[Written task A]:
Using the transcript on the Madonna of the Rose Bower, decide whether each statement agrees with it: (i) the painting was cut down to fit its frame; (ii) the painting is tempera on canvas; (iii) Dr. Zucker is the speaker who says goldfinches symbolize the Passion of Christ. Answer yes or no for each and quote the deciding words from the transcript.

[Given text]:
+++
Martin Schongauer, Madonna of the Rose Bower

Schongauer paints an intimate scene of Mary and the Christ child surrounded by symbolic details—roses, strawberries, and goldfinches.

Martin Schongauer, Madonna of the Rose Bower, 1473, tempera on panel, 200 x 115 cm (Saint-Martin, Colmar, France). Speakers: Dr. Steven Zucker and Dr. Beth Harris

[0:00] [music]

Dr. Beth Harris: [0:04] We’re in the Church of Saint Martin in Colmar, looking at a beautiful altarpiece by Martin Schongauer. The title is the “Madonna of the Rose Bower.”

Dr. Steven Zucker: [0:14] Anybody looking at this painting would have recognized that the style that Schongauer is using is a historical one. He’s looking back to the Netherlandish masters, artists like Rogier van der Weyden.

Dr. Harris: [0:26] To me it looks back to the German artist Stephan Lochner, or back a little bit further to Jan van Eyck and Robert Campin. The very detailed treatment of the foliage and the plants and the flowers just below the hem of the Virgin Mary’s fabulous red garment.

[0:45] We see images of the Virgin and Child with this intimacy also in the works of Robert Campin, but they’re usually in a more domestic setting. Here we have the setting of the rose bower, which Stephan Lochner also gave us decades earlier, and I start wondering if the red of that cloak echoed in the red of the roses is meant to remind us of the blood that Christ will shed.

Dr. Zucker: [1:09] We’re standing in this church on Good Friday, that is, the day that Christ is crucified. It’s an especially poignant reminder that for all of Mary’s sweetness, for all the beauty and intimacy that’s rendered in a scene like this, there’s also Mary’s foreknowledge of Christ’s sacrifice, of his torture, of his death. I think the red is echoing that, but so is a very small detail in this painting, the goldfinch.

Dr. Harris: [1:34] Goldfinches symbolize the Passion of Christ, that is, Christ’s suffering. So this is a devotional image. There’s not a story that’s being told here, but nevertheless, a kind of story emerges of Christ’s life, of his sacrifice, of Mary’s life and her sacrifice, and Mary as the queen of heaven, crowned by angels.

Dr. Zucker: [1:57] Look at that elaborate crown. The amount of detail in this painting is extraordinary. Look at the strawberries that are just at the Virgin Mary’s feet, and we should mention that this painting has been cut down in order to fit in this elaborate frame, which was produced later.
+++
[Written task B]:
Convert the records into a JSON list of strings, one string per line and blank lines omitted. Begin at the line that contains "Screen dimensions: 757x400 Task: Select the cloud" and stop after the line that contains "click(x=459, y=148)".

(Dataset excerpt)
+++
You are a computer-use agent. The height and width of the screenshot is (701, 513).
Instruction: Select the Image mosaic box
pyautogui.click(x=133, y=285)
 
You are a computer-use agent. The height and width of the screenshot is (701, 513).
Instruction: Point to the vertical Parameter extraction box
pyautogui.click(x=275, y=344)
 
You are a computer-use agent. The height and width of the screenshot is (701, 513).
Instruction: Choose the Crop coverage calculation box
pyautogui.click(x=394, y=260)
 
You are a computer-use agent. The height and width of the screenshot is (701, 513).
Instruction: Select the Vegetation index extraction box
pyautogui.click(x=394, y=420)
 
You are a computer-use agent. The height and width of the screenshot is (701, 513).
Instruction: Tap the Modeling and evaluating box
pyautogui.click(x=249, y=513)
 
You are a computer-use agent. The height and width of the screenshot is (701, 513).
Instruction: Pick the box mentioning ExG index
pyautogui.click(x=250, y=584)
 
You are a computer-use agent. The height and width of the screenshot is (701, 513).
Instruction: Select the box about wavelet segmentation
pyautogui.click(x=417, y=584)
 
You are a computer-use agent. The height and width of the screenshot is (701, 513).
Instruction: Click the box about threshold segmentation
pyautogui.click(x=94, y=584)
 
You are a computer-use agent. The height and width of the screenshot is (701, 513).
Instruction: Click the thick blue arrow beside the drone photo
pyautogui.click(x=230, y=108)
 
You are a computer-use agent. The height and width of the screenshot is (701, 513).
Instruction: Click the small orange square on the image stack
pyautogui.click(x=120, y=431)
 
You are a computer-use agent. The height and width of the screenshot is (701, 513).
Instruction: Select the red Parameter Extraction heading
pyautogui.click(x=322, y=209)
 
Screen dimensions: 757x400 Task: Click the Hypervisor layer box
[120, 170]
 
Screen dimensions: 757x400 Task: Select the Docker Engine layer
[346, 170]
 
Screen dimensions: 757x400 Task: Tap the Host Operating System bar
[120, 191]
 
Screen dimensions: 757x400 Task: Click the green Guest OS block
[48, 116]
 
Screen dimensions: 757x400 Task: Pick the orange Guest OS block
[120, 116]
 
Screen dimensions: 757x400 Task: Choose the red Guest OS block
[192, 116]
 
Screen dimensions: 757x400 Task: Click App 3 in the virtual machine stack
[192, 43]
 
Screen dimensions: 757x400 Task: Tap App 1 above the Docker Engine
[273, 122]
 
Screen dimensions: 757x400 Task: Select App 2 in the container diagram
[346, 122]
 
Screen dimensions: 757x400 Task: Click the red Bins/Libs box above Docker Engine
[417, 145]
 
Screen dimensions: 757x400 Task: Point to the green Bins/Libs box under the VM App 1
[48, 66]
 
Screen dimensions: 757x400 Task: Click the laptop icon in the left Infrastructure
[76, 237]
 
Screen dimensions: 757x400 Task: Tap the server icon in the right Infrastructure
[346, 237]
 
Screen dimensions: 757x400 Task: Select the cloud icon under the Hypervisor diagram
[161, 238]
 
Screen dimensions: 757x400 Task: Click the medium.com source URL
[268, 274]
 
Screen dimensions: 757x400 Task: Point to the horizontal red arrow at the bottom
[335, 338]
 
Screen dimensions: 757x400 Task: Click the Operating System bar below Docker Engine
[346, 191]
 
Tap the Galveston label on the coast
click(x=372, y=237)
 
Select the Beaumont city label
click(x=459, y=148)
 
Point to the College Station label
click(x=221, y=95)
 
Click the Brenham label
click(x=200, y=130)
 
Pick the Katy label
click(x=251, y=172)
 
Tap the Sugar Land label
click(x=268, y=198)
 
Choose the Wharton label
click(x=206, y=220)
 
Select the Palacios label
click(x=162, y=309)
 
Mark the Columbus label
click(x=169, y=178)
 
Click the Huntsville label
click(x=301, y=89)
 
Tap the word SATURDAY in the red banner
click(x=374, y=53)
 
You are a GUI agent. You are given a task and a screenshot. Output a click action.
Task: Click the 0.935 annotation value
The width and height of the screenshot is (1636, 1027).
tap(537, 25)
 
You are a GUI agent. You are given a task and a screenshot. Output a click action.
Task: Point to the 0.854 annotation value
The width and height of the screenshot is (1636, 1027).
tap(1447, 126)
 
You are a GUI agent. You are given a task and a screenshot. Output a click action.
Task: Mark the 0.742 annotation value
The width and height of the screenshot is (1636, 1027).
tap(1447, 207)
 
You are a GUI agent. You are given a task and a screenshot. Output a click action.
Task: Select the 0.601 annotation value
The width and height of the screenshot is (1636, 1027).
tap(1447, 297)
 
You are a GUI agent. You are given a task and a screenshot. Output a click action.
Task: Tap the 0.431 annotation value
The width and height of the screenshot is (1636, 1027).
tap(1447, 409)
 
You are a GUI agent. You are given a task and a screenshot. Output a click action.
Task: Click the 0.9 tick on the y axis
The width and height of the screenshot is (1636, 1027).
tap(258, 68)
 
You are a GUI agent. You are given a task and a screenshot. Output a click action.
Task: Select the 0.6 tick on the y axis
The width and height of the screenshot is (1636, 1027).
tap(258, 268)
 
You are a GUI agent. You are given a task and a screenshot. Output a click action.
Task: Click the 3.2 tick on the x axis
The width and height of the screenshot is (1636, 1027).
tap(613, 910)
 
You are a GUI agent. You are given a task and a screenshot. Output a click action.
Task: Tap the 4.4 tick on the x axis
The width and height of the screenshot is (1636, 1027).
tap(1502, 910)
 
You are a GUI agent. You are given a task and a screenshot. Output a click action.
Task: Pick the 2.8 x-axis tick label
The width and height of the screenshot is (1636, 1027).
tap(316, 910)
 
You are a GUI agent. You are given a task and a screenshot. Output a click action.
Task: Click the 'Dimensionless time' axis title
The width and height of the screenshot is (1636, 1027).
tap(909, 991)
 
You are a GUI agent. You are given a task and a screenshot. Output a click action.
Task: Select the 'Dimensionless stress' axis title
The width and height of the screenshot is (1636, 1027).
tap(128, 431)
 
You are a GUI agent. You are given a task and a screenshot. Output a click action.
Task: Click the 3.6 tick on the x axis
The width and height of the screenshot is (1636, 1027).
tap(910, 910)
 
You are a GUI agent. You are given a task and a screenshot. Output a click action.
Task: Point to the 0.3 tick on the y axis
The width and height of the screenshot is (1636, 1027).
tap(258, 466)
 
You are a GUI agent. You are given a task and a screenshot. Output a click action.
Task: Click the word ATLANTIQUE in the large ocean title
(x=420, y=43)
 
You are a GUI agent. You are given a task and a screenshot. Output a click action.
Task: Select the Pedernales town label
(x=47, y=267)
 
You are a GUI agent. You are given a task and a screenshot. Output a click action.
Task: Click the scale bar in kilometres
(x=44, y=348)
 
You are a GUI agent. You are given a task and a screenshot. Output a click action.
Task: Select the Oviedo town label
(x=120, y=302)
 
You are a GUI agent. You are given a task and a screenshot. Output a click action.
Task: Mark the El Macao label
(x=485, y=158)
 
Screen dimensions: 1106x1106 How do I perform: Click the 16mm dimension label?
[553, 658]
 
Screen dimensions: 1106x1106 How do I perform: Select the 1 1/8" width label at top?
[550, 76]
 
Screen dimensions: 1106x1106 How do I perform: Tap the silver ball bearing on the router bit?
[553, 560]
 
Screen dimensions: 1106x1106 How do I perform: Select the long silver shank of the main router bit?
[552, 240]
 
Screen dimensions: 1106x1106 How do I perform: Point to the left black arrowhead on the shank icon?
+++
[Correct result A]:
(i) Yes: "this painting has been cut down in order to fit in this elaborate frame, which was produced later."
(ii) No: "tempera on panel"
(iii) No: "Dr. Harris: [1:34] Goldfinches symbolize the Passion of Christ"

[Correct result B]:
[
  "Screen dimensions: 757x400 Task: Select the cloud icon under the Hypervisor diagram",
  "[161, 238]",
  "Screen dimensions: 757x400 Task: Click the medium.com source URL",
  "[268, 274]",
  "Screen dimensions: 757x400 Task: Point to the horizontal red arrow at the bottom",
  "[335, 338]",
  "Screen dimensions: 757x400 Task: Click the Operating System bar below Docker Engine",
  "[346, 191]",
  "Tap the Galveston label on the coast",
  "click(x=372, y=237)",
  "Select the Beaumont city label",
  "click(x=459, y=148)"
]